*** Source text ***

Solved: Re: Can't SVmotion machine

kevin79 · ‎07-10-2013

I am trying to SVmotion some machines to new storage. Most worked fine but I have 4 machines that continually fail. When trying to move it, an error pops up that says "Error caused by file /vmfs/volumes/<datastore>/<servername>/<config>.vmdk (See attached image). I looked on the logs for vmkernel and hostd. Hostd.log doesn't really have an information. Vmkernel.log has the following error:

2013-07-10T12:43:10.945Z cpu12:3494)FS3DM: 1814: status I/O error copying 1 extents between two files, bytesTransferred = 0 extentsTransferred: 0

I tried using VEEAM but it also fails with the error "Error: Client error: VDDK error: 1.Unknown error Unable to retrieve next block transmission command. Number of already processed blocks: [8036].

I also tried VMware Converter but that also failed with "FAILED: A general system error occurred: TaskInfo indicates error but no exception is specified". Using the datastore browser also fails to copy the file. I even unregistered the VM and registered it again but that didn't seem to help.

Any idea's on how to move the machine?

continuum · ‎07-11-2013

I see this type of problems quite regularly ...
This is what I do then ...

0. assume your backuptool (Veeam or whatever ...) that uses CBT is doing a poor job: disable CBT for that VM , disable any existing backup jobs and disconnect the backuptool from that datastore
1. check if the vmdk is locked - if there is no lock or only one from 00000... reboot the host that has registered the VM
2. if vmkfstools -i fails : create a snapshot so that the partly damaged vmdk will only be used readonly - then use vmkfstools -i suspicious-000001.vmdk fixed.vmdk

3 if the VM still boots : use a Linux LiveCD and clone the vmdks with dd to a newly created vmdk
4. try to clone the vmdks with Converter - also use an empty snapshot of the VM to work with

5. if 1 - 4 fails : read the VMFS-volume with vmfs-fuse from Linux and use gddrescue to copy the vmdk to USB or network

6. if 5. fails and the vmdk is thick provisioned: find out start and endpoint of the vmdk and copy the area with gddrescue from a Linux LiveCD

________________________________________________
Do you need support with a VMFS recovery problem ? - send a message via skype "sanbarrow"
I do not support Workstation 16 at this time ...

View solution in original post

zXi_Gamer · ‎07-10-2013

Can you make a check that the 4 VMs are not used currently doing any writes to their disks or that the . I know it might sound clumsy. But the reason I am asking is that

bytesTransferred = 0 extentsTransferred: 0

might indicate that no svmotion started at ALL. Also, are the 4 VMs having any disk types different from the others or snapshots.

kevin79 · ‎07-10-2013

One VM that I am testing with is turned off so they aren't writing to the disk at all. They don't have any snapshots and the virtual disks are all standard (Thick Provision Lazy Zeroed).

*** Material ***

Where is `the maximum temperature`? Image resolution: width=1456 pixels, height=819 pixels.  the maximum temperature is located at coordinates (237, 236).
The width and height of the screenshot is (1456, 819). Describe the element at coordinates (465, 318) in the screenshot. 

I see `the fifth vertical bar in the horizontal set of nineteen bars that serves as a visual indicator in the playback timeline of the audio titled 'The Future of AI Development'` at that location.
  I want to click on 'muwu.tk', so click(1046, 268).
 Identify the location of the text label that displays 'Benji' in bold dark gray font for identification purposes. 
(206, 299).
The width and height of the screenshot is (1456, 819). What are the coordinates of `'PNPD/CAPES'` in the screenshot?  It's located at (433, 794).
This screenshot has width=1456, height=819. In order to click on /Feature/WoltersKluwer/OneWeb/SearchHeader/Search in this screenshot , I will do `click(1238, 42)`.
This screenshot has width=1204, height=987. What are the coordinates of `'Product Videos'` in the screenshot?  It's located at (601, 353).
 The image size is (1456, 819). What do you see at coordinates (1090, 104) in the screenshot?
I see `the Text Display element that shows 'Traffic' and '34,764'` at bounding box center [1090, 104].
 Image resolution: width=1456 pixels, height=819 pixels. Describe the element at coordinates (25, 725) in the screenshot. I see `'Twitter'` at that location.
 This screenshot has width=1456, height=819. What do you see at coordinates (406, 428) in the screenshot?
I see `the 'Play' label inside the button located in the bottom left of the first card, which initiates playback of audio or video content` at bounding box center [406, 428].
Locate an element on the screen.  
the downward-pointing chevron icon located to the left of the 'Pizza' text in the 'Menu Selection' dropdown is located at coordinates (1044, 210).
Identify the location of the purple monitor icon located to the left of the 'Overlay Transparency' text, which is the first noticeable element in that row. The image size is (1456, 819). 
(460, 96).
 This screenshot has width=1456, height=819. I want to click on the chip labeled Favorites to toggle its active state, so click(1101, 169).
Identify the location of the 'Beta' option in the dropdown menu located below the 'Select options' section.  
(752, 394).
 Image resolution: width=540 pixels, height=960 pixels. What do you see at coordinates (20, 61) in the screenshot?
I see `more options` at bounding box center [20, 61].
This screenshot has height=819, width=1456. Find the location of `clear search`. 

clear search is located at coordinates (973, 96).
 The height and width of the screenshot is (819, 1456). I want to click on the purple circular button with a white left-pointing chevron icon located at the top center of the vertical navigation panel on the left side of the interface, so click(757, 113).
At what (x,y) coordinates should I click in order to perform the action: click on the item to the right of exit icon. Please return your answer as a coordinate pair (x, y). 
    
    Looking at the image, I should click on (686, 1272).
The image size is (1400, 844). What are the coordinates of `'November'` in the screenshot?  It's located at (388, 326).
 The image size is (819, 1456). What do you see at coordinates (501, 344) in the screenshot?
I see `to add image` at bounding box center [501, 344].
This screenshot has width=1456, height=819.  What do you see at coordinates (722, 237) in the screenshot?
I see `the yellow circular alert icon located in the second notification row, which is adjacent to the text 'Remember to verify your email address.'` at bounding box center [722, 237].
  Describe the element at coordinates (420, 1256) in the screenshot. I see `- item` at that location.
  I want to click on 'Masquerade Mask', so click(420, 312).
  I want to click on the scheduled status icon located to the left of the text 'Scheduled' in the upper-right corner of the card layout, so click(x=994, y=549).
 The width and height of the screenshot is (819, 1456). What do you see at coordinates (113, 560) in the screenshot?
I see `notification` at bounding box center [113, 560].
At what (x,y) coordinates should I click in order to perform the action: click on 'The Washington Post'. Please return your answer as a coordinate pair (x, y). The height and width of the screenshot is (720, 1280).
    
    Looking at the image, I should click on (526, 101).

***

According to the forum thread, what provisioning type are the virtual disks on the machines that fail to move?

The response: Thick Provision Lazy Zeroed